The House Ethics Committee released a report today clearing Rep. Laura Richardson, D-Long Beach, of wrongdoing in her home foreclosure fiasco. But the report discloses some things that don't  make her look good. Herewith, the five most delicious disclosures:

1. Richardson called a Washington Mutual lobbyist to help stop her foreclosure.

Richardson said she reached out to Sacramento lobbyist Jan Owen because she was the one person she knew at WaMu from her time in the Legislature. Owen referred the case to the bank's “Executive Response Team,” which put a hold on the foreclosure. Connections help!

2. When the foreclosure happened anyway, Washington Mutual executives went into “crisis mode,” fearing that the fiasco made them look like bumblers.

As Washington Mutual scrambled to figure out what went wrong with Richardson's loan, they also spent a lot of time crafting their response to the press. That response was to stonewall. But as the situation worsened, Owen told a colleague they were on “borrowed time.” As she explained to the House investigative subcommittee, she was “concerned that Washington Mutual would be perceived in the press as a bumbling company.” A few months later the company would be bankrupt, and this would be the least of their concerns.

3. While working to fix the situation, Washington Mutual execs privately trashed Richardson.

After WaMu decided to rescind the foreclosure of Richardson's home, Alan Elias, senior VP for corporate communications, said in an e-mail to a colleague, “I really am looking forward to her almost immediately defaulting on any new plans or failing to pay to get caught up. Maybe we should throw a lawnmower into the deal to sweetem [sic] the pot?! ;)” Since modifying her loan, however, she has managed to stay current.

4. When applying for her loan, Richardson knowingly claimed to earn $12,000 a year on rent in her San Pedro property, though she did not.

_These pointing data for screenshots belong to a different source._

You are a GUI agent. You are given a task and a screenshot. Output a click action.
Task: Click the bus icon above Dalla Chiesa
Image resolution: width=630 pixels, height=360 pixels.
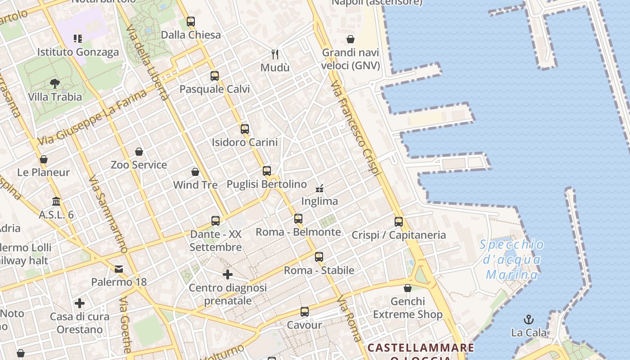point(191,21)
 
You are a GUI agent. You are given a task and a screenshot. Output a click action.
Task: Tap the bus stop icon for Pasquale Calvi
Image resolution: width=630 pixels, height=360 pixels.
point(215,76)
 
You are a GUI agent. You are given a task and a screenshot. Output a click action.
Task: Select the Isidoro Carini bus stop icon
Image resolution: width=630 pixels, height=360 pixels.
point(245,129)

The report includes persuasive evidence that Richardson's mortgage broker, Charles Thomas, committed fraud by forging rental agreements for her properties in Long Beach and San Pedro. The properties were never rented. The report concludes, based largely on Richardson's testimony, that she knew nothing about the fraud.

But there is a document, in her own handwriting, in which she claimed to earn $12,000 per year as a “rent credit.” She testified that this was rent she expected to get from her mother, but never received. The document was used to substantiate her income in order to get the loan. The Ethics Committee chose to refer Thomas to the Justice Department for a possible loan fraud prosecution, but gave Richardson a pass.

Richardson's lawyers got a letter from the DOJ earlier this year stating that Richardson will not be charged with loan fraud.

5. Richardson's credit score was not good.

Her scores from the three consumer credit rating agencies: 575, 582 and 603.